Can you copy out, word for word, every line in the records below from the one containing "Click Dogecoin market cap $34,719,516,011" down to the one containing "click(862, 939)", including both of those lines?

_Record extracts:_

+ + +

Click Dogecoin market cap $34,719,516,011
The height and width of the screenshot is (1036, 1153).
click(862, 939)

+ + +

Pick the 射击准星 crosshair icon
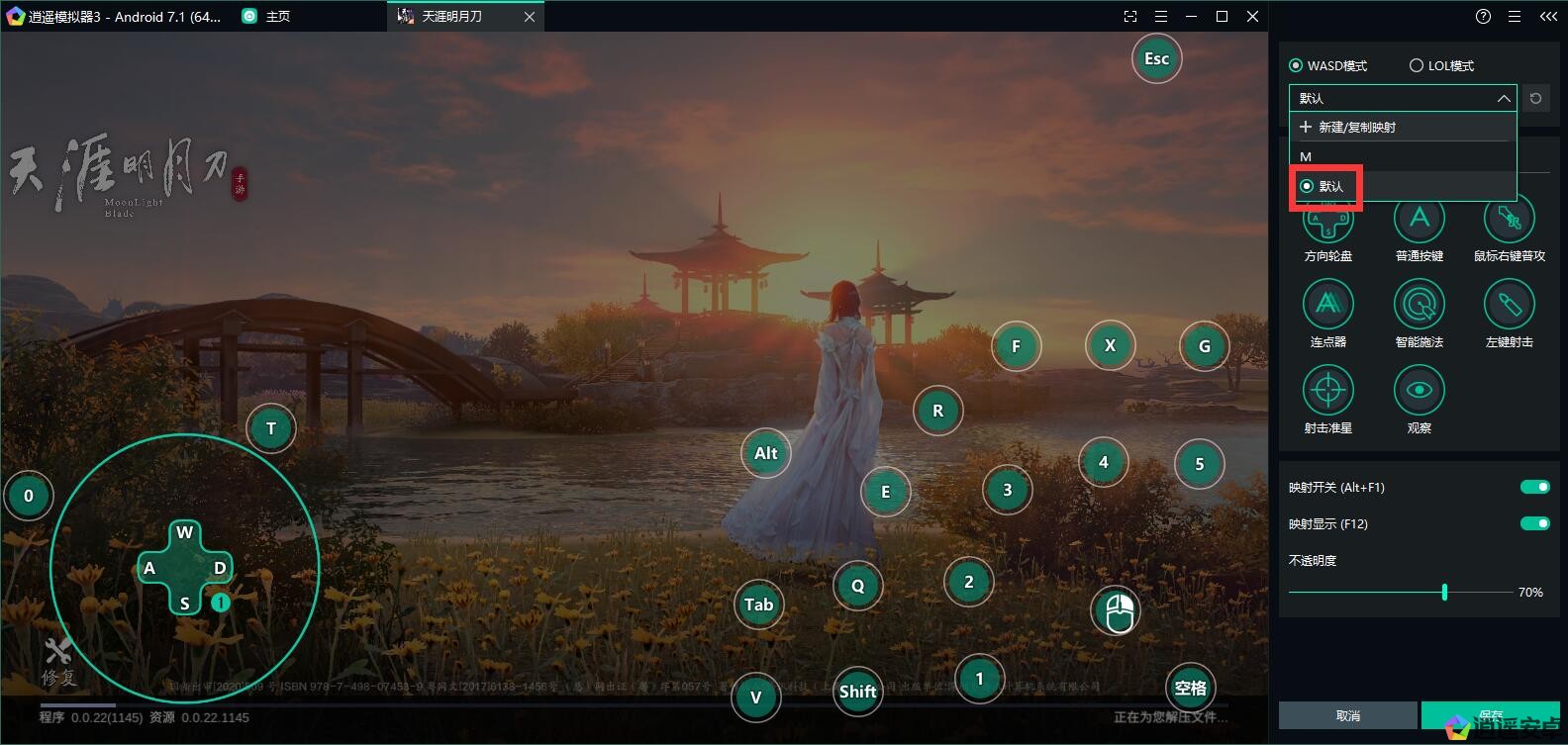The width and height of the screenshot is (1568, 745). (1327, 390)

+ + +

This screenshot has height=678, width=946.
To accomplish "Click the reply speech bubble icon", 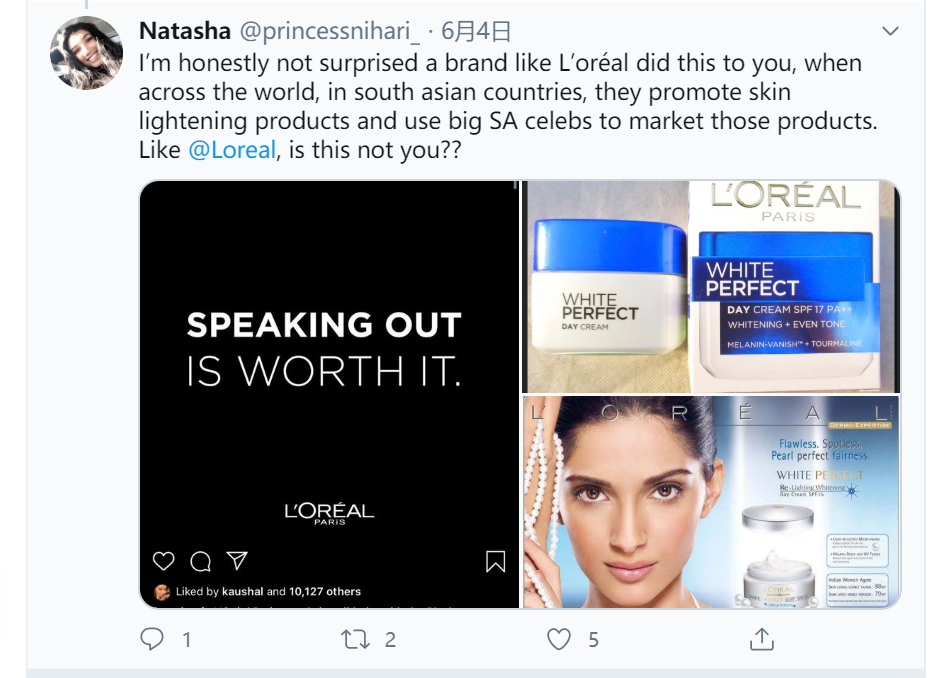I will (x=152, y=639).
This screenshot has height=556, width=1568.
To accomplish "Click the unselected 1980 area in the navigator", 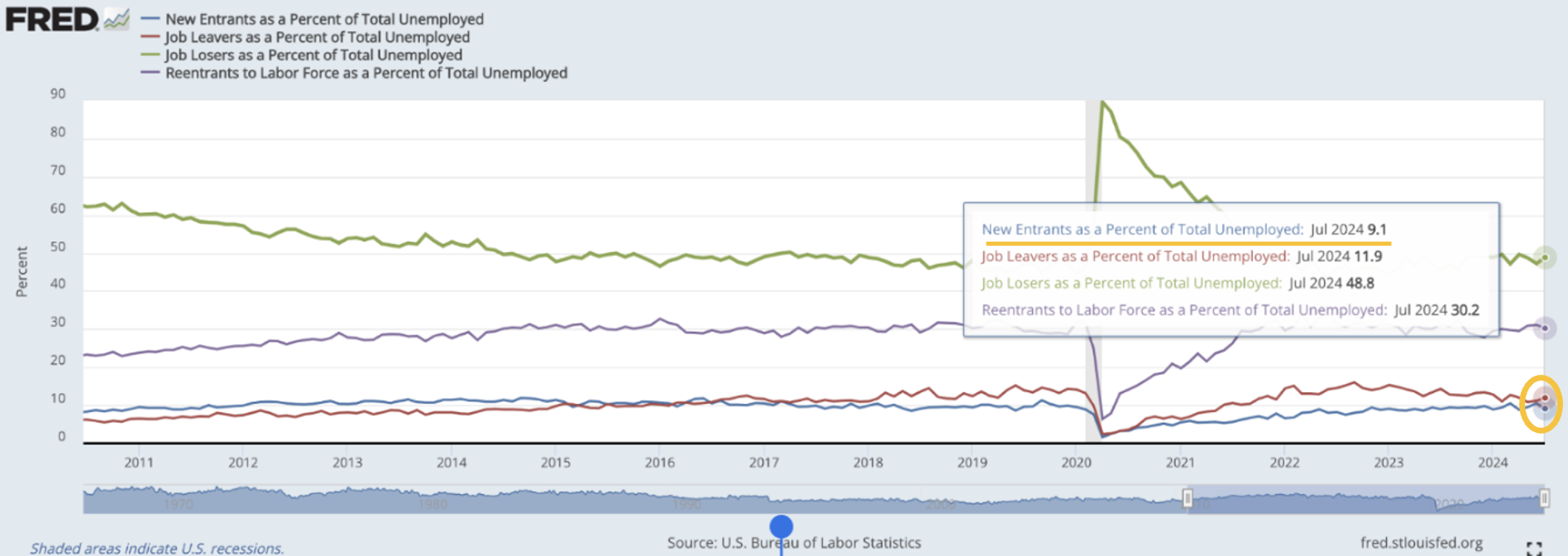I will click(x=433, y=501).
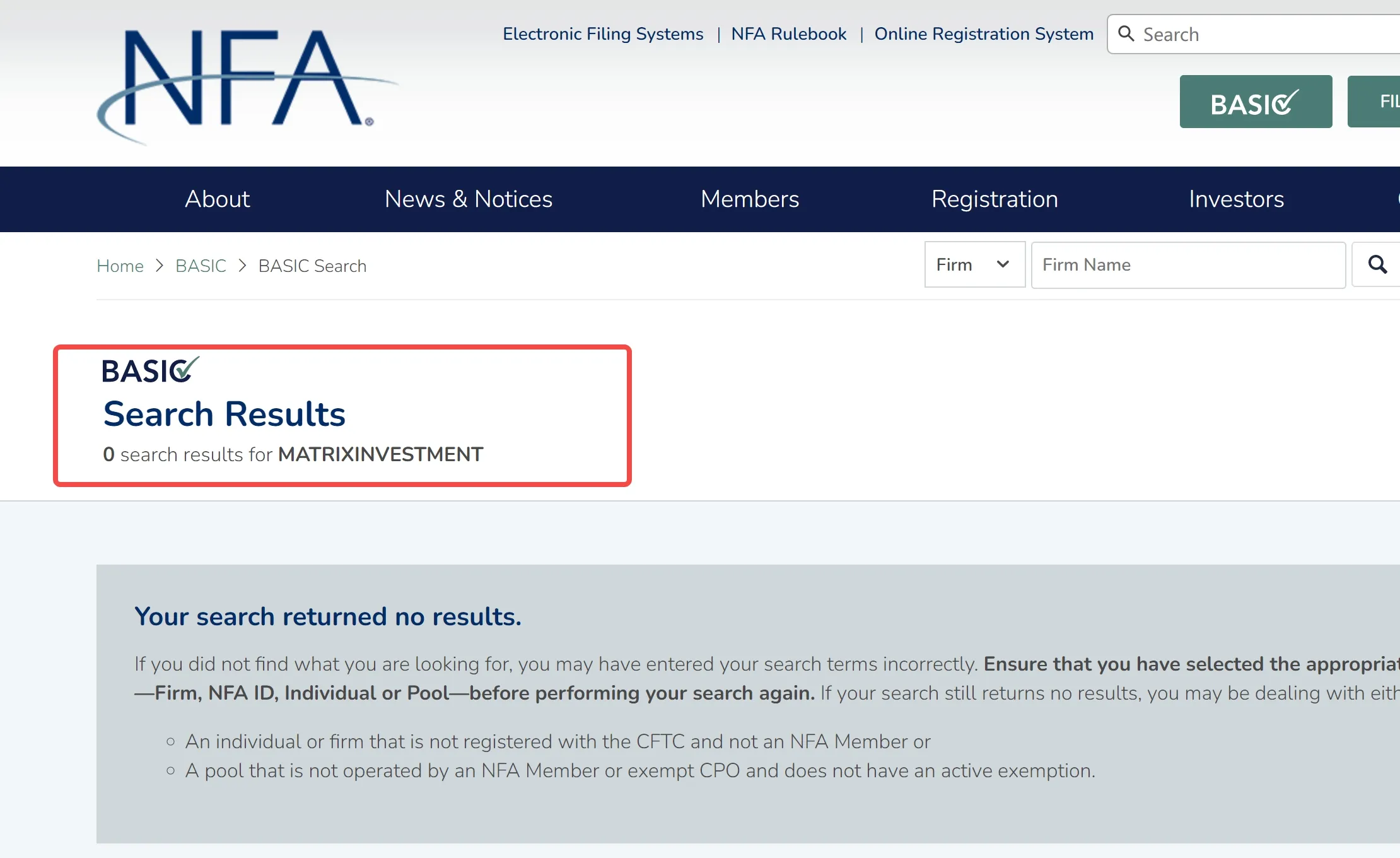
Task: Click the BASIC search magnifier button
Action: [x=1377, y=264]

+ + +

_Answer:_
Click Dogecoin market cap $34,719,516,011
The height and width of the screenshot is (1036, 1153).
click(862, 939)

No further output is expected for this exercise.